De acordo com a Promotoria, desde janeiro de 2010, Vitor, que é chefe do Setor de Transportes, vinha autorizando o pagamento de horas extras mensais a Atenilton, que é encarregado do Matadouro Municipal, sem que elas tivessem sido efetivamente realizadas.

Na ação, o MP diz que Atenilton, com cargo efetivo de ajudante geral na prefeitura, vinha recebendo sem justificativa, de forma contínua e mensal, os pagamentos indevidos de horas extras à razão de 100%.

A Promotoria alega que o chefe do Setor de Transportes, responsável pelo apontamento das horas extraordinárias feitas pelos funcionários do Matadouro, teria lançado horas extras ao encarregado do setor “sem ter qualquer controle sobre elas, acarretando prejuízos ao cofre do município”.

O valor do bloqueio, de acordo com o MP, leva em conta o dano patrimonial causado pelo pagamento das horas extras supostamente indevidas e o valor da multa civil calculada sobre esse dano.
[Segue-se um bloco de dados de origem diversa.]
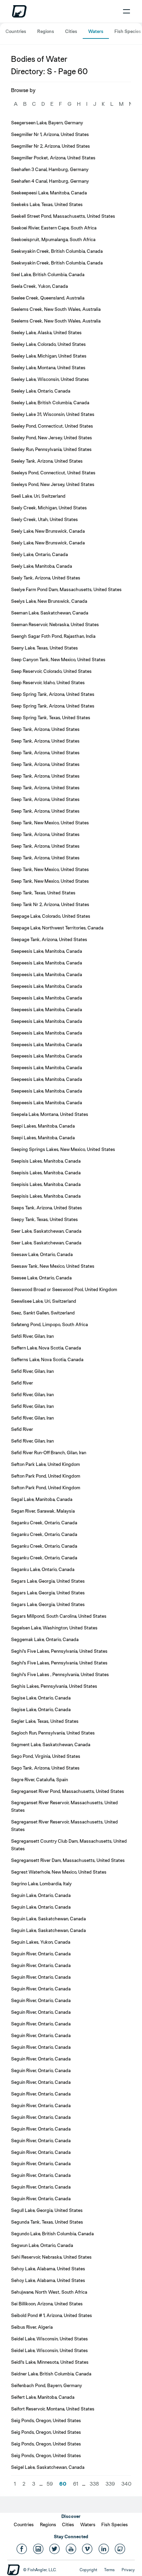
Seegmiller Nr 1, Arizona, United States (50, 134)
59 (50, 2483)
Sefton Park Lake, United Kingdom (45, 1464)
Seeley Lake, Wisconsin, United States (50, 379)
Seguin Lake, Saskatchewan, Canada (48, 1919)
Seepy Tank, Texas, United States (44, 1219)
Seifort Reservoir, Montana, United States (52, 2409)
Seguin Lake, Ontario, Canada (41, 1895)
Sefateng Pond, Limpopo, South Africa (49, 1324)
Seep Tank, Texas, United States (43, 893)
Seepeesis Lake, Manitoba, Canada (46, 951)
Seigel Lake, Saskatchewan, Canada (47, 2467)
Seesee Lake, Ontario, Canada (41, 1278)
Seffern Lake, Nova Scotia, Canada (46, 1348)
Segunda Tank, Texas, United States (47, 2222)
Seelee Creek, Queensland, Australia (47, 298)
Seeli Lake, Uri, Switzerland (38, 496)
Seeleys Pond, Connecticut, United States (53, 473)
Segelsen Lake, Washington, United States (54, 1628)
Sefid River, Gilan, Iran (32, 1371)
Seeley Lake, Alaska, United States (46, 332)
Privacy (128, 2570)
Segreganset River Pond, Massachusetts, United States (67, 1791)
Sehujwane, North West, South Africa (49, 2292)
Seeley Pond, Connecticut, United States (52, 426)
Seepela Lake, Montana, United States (49, 1114)
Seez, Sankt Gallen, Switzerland (43, 1313)
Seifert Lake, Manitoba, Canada (42, 2397)
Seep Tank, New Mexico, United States (50, 823)
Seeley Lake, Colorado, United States (48, 344)
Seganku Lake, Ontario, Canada (42, 1569)
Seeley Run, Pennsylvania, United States (51, 449)
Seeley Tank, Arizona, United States (47, 461)
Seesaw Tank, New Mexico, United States (52, 1266)
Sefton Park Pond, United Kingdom (45, 1476)
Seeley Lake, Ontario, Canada (40, 391)
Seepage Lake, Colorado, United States (50, 916)
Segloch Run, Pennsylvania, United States (53, 1733)
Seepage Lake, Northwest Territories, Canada (57, 928)
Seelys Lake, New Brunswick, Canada (49, 601)
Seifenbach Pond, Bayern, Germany (46, 2385)
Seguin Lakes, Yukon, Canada (40, 1942)
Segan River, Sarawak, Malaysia (43, 1511)
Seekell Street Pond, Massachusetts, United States (63, 216)
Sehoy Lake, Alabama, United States (48, 2269)
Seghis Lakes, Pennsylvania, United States (54, 1686)
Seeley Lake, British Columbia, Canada (50, 402)
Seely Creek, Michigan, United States (49, 508)
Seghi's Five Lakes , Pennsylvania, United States (60, 1674)
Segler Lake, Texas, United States (45, 1721)
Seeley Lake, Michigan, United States (49, 356)
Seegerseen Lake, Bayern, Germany (47, 123)
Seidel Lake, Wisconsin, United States (49, 2339)
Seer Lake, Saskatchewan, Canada (46, 1231)
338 (94, 2483)
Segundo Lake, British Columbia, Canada (52, 2233)
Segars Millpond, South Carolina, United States (58, 1616)
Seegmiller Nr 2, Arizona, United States (50, 146)
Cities (71, 31)
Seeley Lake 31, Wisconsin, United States (52, 414)
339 (110, 2483)
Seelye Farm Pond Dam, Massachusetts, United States (66, 589)
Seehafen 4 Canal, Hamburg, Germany (50, 181)
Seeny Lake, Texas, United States (44, 648)
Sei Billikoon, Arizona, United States (47, 2304)
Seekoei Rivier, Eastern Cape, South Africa (54, 228)
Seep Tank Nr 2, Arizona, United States (50, 904)
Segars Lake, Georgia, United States (48, 1581)
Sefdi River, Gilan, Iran (32, 1336)
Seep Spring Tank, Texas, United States (50, 717)
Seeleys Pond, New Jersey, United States (52, 484)
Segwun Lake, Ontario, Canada (42, 2245)
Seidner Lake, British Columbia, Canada (51, 2374)
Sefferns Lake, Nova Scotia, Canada (47, 1359)
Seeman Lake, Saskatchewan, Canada (49, 613)
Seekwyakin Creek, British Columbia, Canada (57, 251)
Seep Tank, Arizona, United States (45, 729)
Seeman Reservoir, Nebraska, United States (55, 624)
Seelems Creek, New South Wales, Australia (56, 309)
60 (63, 2483)
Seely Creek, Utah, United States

Na ação, que ainda não foi julgada, o MP pede que os dois servidores sejam condenados ao ressarcimento integral do dano; perda dos bens ou valores acrescidos ilicitamente ao patrimônio particular, perda da função pública; suspensão dos direitos políticos; pagamento de multa civil; e proibição de contratar com o Poder Público ou receber benefícios.

Na ocasião, tanto Atenilton quanto Vitor negaram as irregularidades. A prefeitura informou que, logo após a denúncia do MP, instaurou sindicância para apurar o caso e estabeleceu controle de ponto mais rigoroso, além de abrir licitação para a compra de equipamentos com leitura biométrica para registro de entrada e saída.